Матросы выполнили команду, удары весел вспенили воду, и унирема, развернувшись, медленно двинулась в открытое море.

Глава IX

Человек за бортом

Первый день плавания прошел вполне благополучно: попутный ветер гнал судно вперед, парус хлопал, снасти скрипели, медленно тянулись слева скалистые берега Лигурии.

Матросы хриплыми голосами выводили тягучие и однообразные, как само море, песни; рулевой ловко оперировал румпелем, лениво ругался вечно недовольный Никомед на мостике. А Сабин и Корникс, растянувшись на своих пледах, брошенных на палубу, молча смотрели в воду, погруженные каждый в свои мысли.

К вечеру они добрались до Луны, разгрузились там и переночевали. Трибун испытал огромное удовольствие, когда вновь ступил на твердую землю — проклятая качка никак не улучшала его настроения.

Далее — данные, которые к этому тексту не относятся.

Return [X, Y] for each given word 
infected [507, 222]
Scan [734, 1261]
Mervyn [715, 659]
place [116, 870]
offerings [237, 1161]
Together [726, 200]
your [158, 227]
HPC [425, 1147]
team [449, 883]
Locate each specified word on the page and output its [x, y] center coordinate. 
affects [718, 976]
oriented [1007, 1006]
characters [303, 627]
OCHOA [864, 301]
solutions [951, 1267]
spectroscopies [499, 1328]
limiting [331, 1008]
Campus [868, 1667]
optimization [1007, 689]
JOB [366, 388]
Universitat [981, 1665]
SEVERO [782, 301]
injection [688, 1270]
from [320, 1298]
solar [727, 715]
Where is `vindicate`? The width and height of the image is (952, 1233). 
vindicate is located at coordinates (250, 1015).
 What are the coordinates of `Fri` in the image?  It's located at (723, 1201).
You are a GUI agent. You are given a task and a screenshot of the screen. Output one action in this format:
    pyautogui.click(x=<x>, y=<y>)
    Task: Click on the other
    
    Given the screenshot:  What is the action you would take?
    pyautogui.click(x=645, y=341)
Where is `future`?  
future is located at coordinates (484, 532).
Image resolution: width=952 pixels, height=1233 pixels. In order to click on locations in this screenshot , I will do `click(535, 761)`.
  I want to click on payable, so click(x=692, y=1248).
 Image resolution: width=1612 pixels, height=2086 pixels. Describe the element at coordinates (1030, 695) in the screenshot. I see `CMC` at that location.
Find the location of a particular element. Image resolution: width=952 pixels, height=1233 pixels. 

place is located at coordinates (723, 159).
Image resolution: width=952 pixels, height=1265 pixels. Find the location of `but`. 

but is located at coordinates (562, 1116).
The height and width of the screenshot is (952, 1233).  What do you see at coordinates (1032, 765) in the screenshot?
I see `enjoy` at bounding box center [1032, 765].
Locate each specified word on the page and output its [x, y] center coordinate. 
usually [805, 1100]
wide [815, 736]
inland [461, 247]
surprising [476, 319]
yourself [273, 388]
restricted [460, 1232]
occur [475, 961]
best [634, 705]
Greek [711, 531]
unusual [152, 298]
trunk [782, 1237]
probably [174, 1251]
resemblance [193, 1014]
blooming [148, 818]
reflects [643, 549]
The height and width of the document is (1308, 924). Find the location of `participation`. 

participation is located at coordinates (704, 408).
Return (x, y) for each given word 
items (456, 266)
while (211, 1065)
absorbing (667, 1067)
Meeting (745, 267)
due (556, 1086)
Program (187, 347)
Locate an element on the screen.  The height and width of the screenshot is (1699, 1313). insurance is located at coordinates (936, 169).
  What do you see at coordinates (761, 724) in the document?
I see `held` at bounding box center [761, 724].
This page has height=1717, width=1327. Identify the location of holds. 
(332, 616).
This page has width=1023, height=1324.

Утром «Золотая стрела» продолжала свое плавание. Следующая остановка была в Пизах, куда шкипер подрядился доставить груз керамической посуды и бронзы для местных мастерских.

Легкий туман окутывал берега Этрурии, — в чьи воды они вошли. Унирема старалась не забираться далеко в море — не то судно. Хотя, как и обещал жрец, бури пока не предвиделось.

«Если верить Никомеду, — подумал Сабин, — то к вечеру мы должны уже доплыть до Пьомбино. Вот там-то и начнется самое интересное».

Он прекрасно понимал, как тяжело будет попасть на остров Планация, где содержался ссыльный Агриппа Постум. Ведь там наверняка есть охрана, да вдобавок еще предстояло найти корабль, капитан которого согласился бы на опасное путешествие. Ладно, поживем — увидим, — решил трибун и погрузился в полудрему, которой весьма способствовало мерное покачивание судна.

В полдень они пришвартовались в гавани в Пизах. Никомед отправился договариваться насчет выгрузки, а Сабин — оставив Корникса следить за их вещами, поскольку уверенности в честности моряков «Золотой стрелы» у него не было, а там все-таки и золото, и письмо — сошел на берег и принялся прогуливаться по пирсу, разминая ноги.

Его внимание привлекла группа горожан, оживленно обсуждавшая что-то невдалеке. Трибун подошел ближе.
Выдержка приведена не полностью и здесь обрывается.